Dino Saluzzi Group: Juan Condori (ECM 1978)

Juan Condori

Dino Saluzzi Group
Juan Condori

Dino Saluzzi bandoneon
Felix “Cuchara” Saluzzi tenor and soprano saxophones, clarinet
José Maria Saluzzi acoustic and electric guitars
Matias Saluzzi double-bass, bass guitar
U.T. Gandhi drums, percussion
Recorded October 2005, Estudios Moebio, Buenos Aires
Engineer: Stefano Amerio
Produced by Manfred Eicher

A Dino Saluzzi album is the audio equivalent of looking through a family photo album. Not so allegorically in this case, as Dino’s brother Felix (saxophones and clarinet), son José Maria (guitars), Felix’s son Matias (basses), and honorary kin U.T. Gandhi (drums and percussion) join the bandoneón virtuoso for this set of 12 moving pictures, each with its own thumb-worn page. Although named for a childhood friend whose free spirit holds special place in his heart, Juan Condori is less a personal portrait than it is a biography of a time and place preserved in memory. Indeed, from memory come the building blocks of Saluzzi’s music, the very blood without which it might never reach those bellows.
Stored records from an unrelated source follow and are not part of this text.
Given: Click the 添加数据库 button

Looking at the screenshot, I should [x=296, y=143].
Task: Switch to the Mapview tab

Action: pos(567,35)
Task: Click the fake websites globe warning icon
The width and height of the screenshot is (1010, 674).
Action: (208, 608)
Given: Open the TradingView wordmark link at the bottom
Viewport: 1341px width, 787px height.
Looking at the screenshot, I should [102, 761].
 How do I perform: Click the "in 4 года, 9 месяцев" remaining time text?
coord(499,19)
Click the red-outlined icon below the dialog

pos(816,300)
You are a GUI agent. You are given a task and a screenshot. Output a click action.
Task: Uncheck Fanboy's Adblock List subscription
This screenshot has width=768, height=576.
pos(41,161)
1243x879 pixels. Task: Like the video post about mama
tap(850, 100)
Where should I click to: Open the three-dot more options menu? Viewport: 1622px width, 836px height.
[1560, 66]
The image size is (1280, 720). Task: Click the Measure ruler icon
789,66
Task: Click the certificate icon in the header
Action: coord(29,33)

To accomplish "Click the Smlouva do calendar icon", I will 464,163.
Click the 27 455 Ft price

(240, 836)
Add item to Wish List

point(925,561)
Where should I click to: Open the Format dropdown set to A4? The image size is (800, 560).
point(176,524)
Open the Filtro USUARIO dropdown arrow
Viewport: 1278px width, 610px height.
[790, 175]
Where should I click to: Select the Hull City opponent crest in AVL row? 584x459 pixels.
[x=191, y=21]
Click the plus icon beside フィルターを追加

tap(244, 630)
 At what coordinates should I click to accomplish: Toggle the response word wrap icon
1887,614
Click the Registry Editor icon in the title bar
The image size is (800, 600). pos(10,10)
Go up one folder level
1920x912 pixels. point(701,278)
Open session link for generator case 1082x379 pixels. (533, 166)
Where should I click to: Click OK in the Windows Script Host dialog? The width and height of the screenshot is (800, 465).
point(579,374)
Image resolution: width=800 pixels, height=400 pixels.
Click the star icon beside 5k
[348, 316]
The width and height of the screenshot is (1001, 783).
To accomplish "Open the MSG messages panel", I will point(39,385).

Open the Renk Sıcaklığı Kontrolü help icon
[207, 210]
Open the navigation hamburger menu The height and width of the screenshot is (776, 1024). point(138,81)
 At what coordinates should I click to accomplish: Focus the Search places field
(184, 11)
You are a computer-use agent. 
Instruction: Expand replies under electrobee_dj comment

The themes of Juan Condori cross a few historical hairs, from the dying wisdom of South American indigenous peoples (“La Vuelta De Pedro Orillas” and “Chiriguano”) and the 1994 bombing of the Jewish Community Center in Buenos Aires (“Memoria”) to the life force of music itself (“La Parecida”). If any such references describe a world we know, then it is all we can do to seek hope in these instruments of light: not only memory, but also remembrance. Aside from the acoustic “Soles” by José, written metallic on wind carrying an attic’s scent, the Pedro Laurenz tango classic “Milonga De Mis Amores,” and the spontaneous “Improvisacion,” all the music here is Saluzzi Sr.’s own. Father and son share moments of clear telepathy, as in the airy dance movements of “La Parecida,” in which they paint starbursts of light around the Matias’s deep axis. José enchants further in “A Juana, Mi Madre,” in which his electric evokes the nocturnal stylings of John Abercrombie, and in the title track, while Felix’s pastoral clarinet in “Las Cosas Amadas” and “Los Sauces” deepens the feeling of locality. These and more comprise a set one can only admire for its thematic integrity, its emotive charge, and the quiet flow of its sustenance.

Pay close attention to this one. It brings water to the desert.